I read through things in more detail and discussed with @cwilso directly, and it looks like the big potential security issue here is what the last paragraph of the second comment on this issue mentions: two different web applications could open virtual MIDI ports and have a channel to send arbitrary data to each other. This may circumvent the protections the web platform provides for certain types of data transmission. It's subtly different from existing loopback MIDI devices on the user's computer because the user wouldn't necessarily have knowledge of or control over ports created by the web applications. Even restricting to non-SysEx messages would allow arbitrary data transmission, since the data could be encoded into CC or note on / off messages. I don't think the OS could do much to help with this either, since the data would all still be valid MIDI messages.

@rianhunter

It seems that at least as of Chromium version 118, no opt-in permissions dialog is required to use WebMIDI unless SysEx is requested.

This is something we are actively working on in Chromium, so you can consider it a Chromium bug (see https://crbug.com/1420307). The spec is clear that the user should be prompted for all access (https://webaudio.github.io/web-midi-api/#dom-navigator-requestmidiaccess), although that section should be updated a bit (see #220).

My idea is to provide a virtual MIDI input port by the web application, though which they can route all of their controllers and the web application would resend those messages to the output port corresponding to the device. That way, every setting changed through a hardware controller will be reflected in the web application.

It seems like your use case would be satisfied by an input-only port, which would also satisfy the soft-synth case. Only allowing virtual input ports feels like it would be safer to me, although at some point we should involve an actual security expert in this discussion.
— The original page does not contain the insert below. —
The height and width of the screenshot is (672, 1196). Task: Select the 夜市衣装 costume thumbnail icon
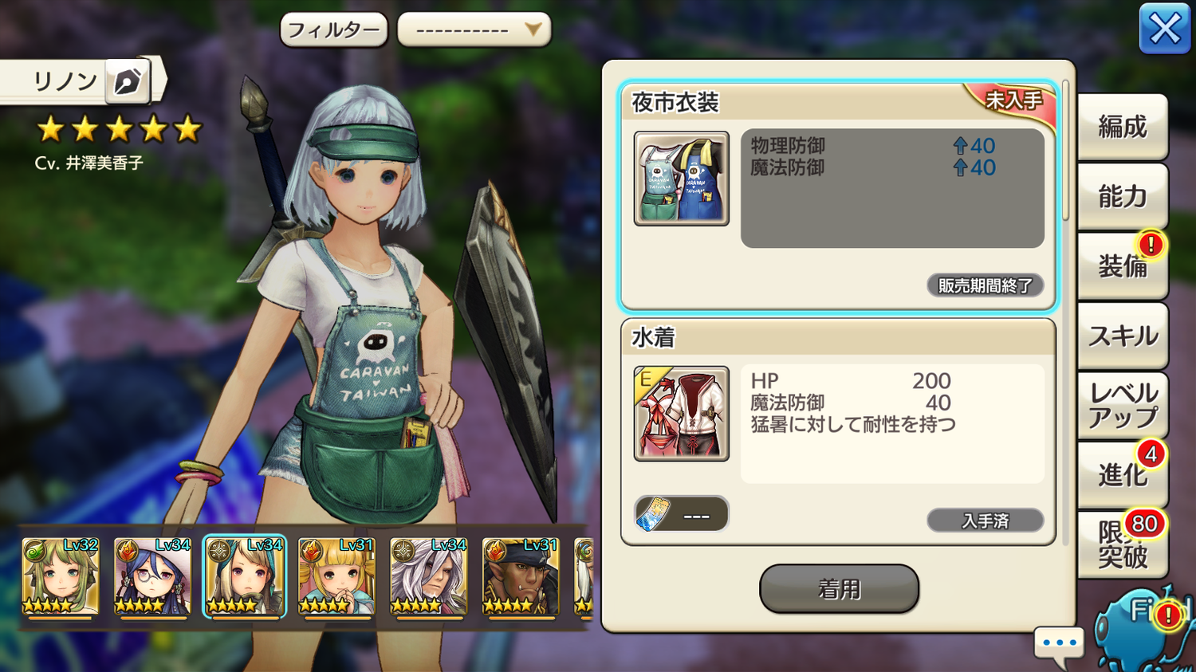tap(681, 179)
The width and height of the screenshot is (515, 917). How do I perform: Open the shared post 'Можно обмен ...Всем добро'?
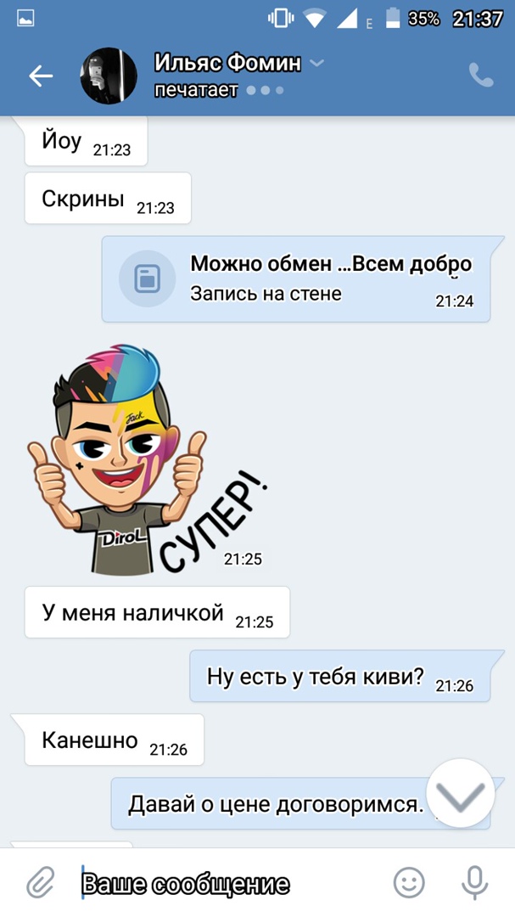pos(296,279)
Of course, if we could safely implement both input and output that would be more versatile.

rianhunter commented 6 months ago

it looks like the big potential security issue here is what the last paragraph of the second comment on this issue mentions: two different web applications could open virtual MIDI ports and have a channel to send arbitrary data to each other.

I think this is the only WebMIDI-specific issue that has been raised in this discussion on this feature. When considering the threat model, this doesn't seem like an issue if both WebMIDI applications have gained access to WebMIDI through an explicit permission by the user. Right now WebMIDI is considered an API that only trusted applications may use, i.e. there are no untrusted use-cases for WebMIDI (even though this may have been the initial goal). If there were a mitigation for malicious use of virtual ports by applications that have already been granted trust by the user, that would then imply the existence of a third level of trust: applications which may use virtual ports unrestricted. This would make the trust-model more complex but I also think it would require justification for this extra level of threat: Why would we distrust an otherwise trusted application to specifically use virtual ports maliciously?

In any case, my suggested way to mitigate that issue is to by default hide WebMIDI-created virtual ports to other WebMIDI applications. Perhaps later, there can be an extra level of permissions requested to allow those ports to be exposed to other WebMIDI applications if there was enough demand.

Only allowing virtual input ports feels like it would be safer to me,

Just want to point out that only allowing virtual input ports isn't any safer than providing both ports when considering the inter-domain communication channel threat specifically. Was there another threat you were considering for this mitigation?

This is something we are actively working on in Chromium, so you can consider it a Chromium bug (see https://crbug.com/1420307).

That's a relief. Thanks for the reference!

notator commented 6 months ago

@rianhunter said

In any case, my suggested way to mitigate that issue is to by default hide WebMIDI-created virtual ports to other WebMIDI applications. Perhaps later, there can be an extra level of permissions requested to allow those ports to be exposed to other WebMIDI applications if there was enough demand.

Completely hiding virtual ports from other WebMIDI apps seems to me to be overkill, but I agree with you that there could well be a way to solve the problem by having an extra level of permissions.

@mjwilson-google Thanks for the clarification, I think we're now on the same page. :-) You said (my emphasis):

I read through things in more detail and discussed with @cwilso directly, and it looks like the big potential security issue here is what the last paragraph of the second comment on this issue mentions: two different web applications could open virtual MIDI ports and have a channel to send arbitrary data to each other. This may circumvent the protections the web platform provides for certain types of data transmission. It's subtly different from existing loopback MIDI devices on the user's computer because the user wouldn't necessarily have knowledge of or control over ports created by the web applications.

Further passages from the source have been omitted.